5,000 (well, 4,502) Apple Pies – The Results



We finished the production of pies on Wednesday night, October 16. I’ve recovered from 17 hours on my feet that day and reflected on what happened. Here are my thoughts on implementing a lean system.

  • Energy matters. We had a bunch of Purdue students from a service organization there join us for production each evening. Hard to measure the impact of injecting 20 college kids into a group of 35-50 year old adults, but it is positive. Especially in a volunteer system like this, the simple ability and tendency to move quickly matters.

  • Material handling matters. While a simple understanding of lean pays most attention to the cell or assembly structure, a deeper understanding knows that how raw materials get to the cell is equally important. We saw this. Fortunately, we saw it quickly when it broke down and could correct it in minutes.

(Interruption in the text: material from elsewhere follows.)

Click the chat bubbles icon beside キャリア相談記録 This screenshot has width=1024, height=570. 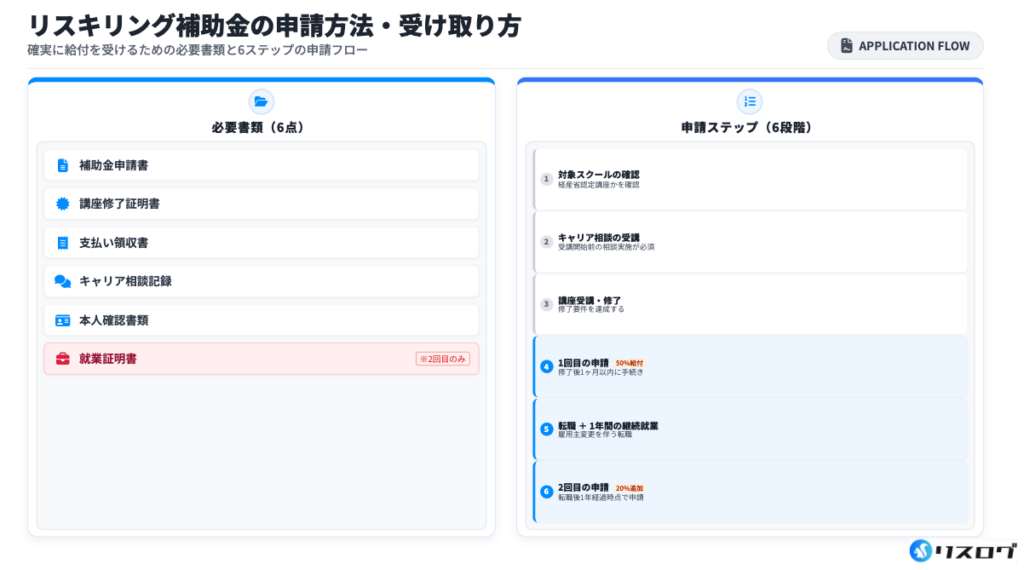click(x=63, y=282)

  • Equipment breakdowns cost money. Our goal was 5,000 pies. We made 4,502. The difference??? The refrigerated trailer we rented broke down on night one…we had to cut off production two hours early. In those two hours, we could have easily made 500-600 more pies. This error cost our fund raising efforts at least $2,500. It was an expensive breakdown.

  • Productivity goes way up. Compared to 2001, we made 50% more pies with 1/3 less manpower. Roughly speaking, this is an improvement in productivity of 80% to 90%. All by going to three u-shaped cells and using simple visual kanban for material movement. This blows me away.

  • Satisfaction goes way up We had repeated comments from folks who worked the line that “wow, this is a lot more fun!” Anecdotal, perhaps, but we’ll have a lot easier time recruiting workers next fall since they enjoyed it this year.

  • Humans want to batch, not flow. My biggest disappointment was how difficult it was to get to single piece flow (or single pie flow, as I jokingly termed it) in each cell. Our volunteers really, really wanted to push pies through in batches, not one at a time.

  • WIP goes way down Despite the mini-batches, the cells physically limited the WIP. The small cells just wouldn't hold much of a "batch." So much so that when we shut down the lines at the end of Wednesday night, we went from full-bore production to the last pie in the box in only 16 minutes. We were producing at a rate of 450 pies per hour and still only had 16 minutes of raw apples in the system. That was cool.

  • Gotta have metrics I did a simple tracking of how many pies per cell per hour we produced. Even this simple method of scrawled notes on a 3x5 card in my pocket gave us committee members insight on the fly during the hectic day of production. Lean systems have to have metrics.


All in all, it was quite an experience. We raised nearly $30,000 for the school scholarship fund. This works out to around $35/hour for the time contributed by the volunteers. This feels good for people to know that their time is well worth it.

Thanks for following this saga. It was fun.